I felt my muscles tense.

"Not only that, but there were only three bodies."

He turned back to me, tossing a paper file in my direction. The folder was stamped with the Marine Corp emblem, the words autopsy report under it.

"Care to explain, soldier?" His last word almost sounded like an accusation.

I felt my disguise melt away, my legs in the process of running forward. Despite my aggressive movement, I saw no hesitation in the general's eyes.

I felt something sharp and metal pierce my back, a fluid entering my body and immediately reacting with my cells. I turned to slice my attacker in half, every fiber of muscle in my body locking up.

The Blackwatch trooper behind me held up a large, fierce looking syringe. In my moment of biological hesitation, he stabbed me a second time, right in the chest, unleashing the remaining fluid into my body.
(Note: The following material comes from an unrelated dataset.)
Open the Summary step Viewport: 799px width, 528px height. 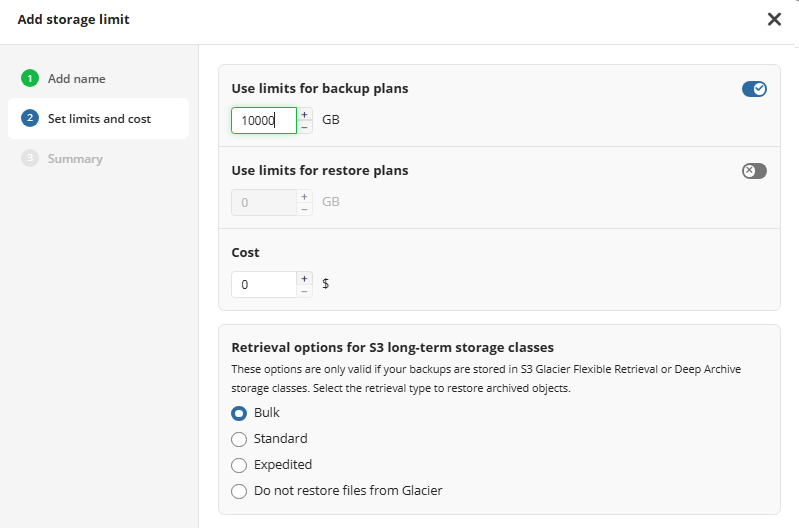tap(75, 158)
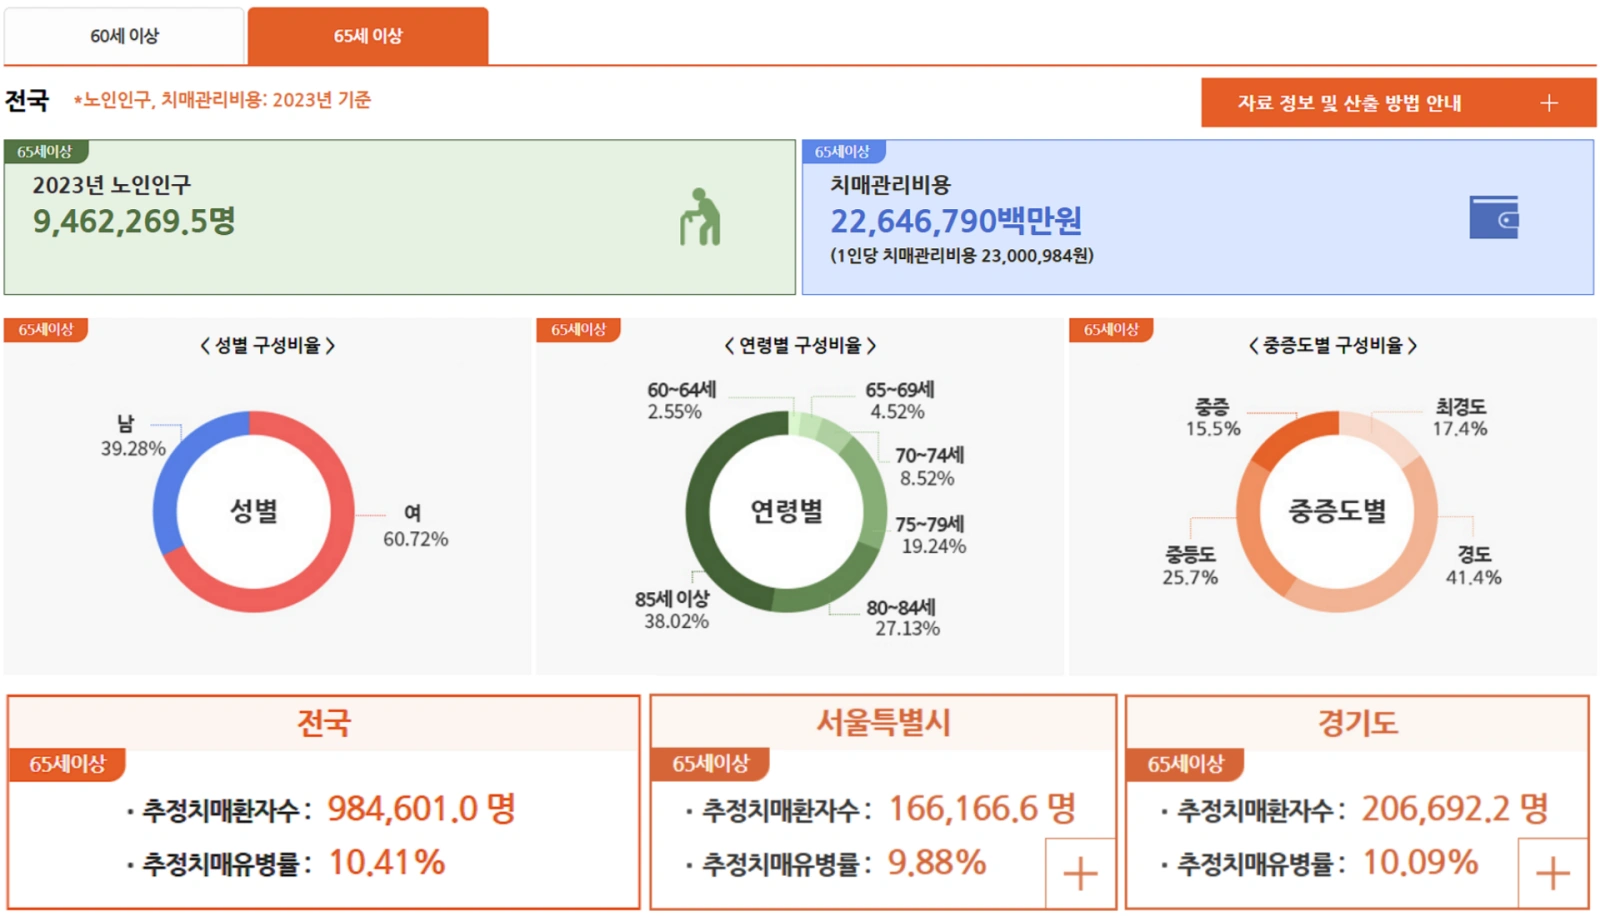Click the 전국 heading label
This screenshot has height=916, width=1600.
pos(30,100)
Pain spread out from the injection point, seizing my body in intense pressure and searing pain.

I remembered being infected by the weaponized cancer by Captain Cross, the pain it caused as it fed on me.

This was on a completely different level.

It was as if every single moment of pain I had ever experienced, whether personally or through the many people I had consumed was brought to light simultaneously. It was becoming so intense that I could feel the minds within me screaming in response, as if they too could feel it.

I dropped to the ground, coughing up what looked like blood, feeling whatever had been injected into me writhe with a life of its own.

I couldn't move, I could barely think.

I saw the boots of General Stevens enter my view.

"How naïve you must be." The last thing I saw before the darkness was General Stevens' boot on its way to my face.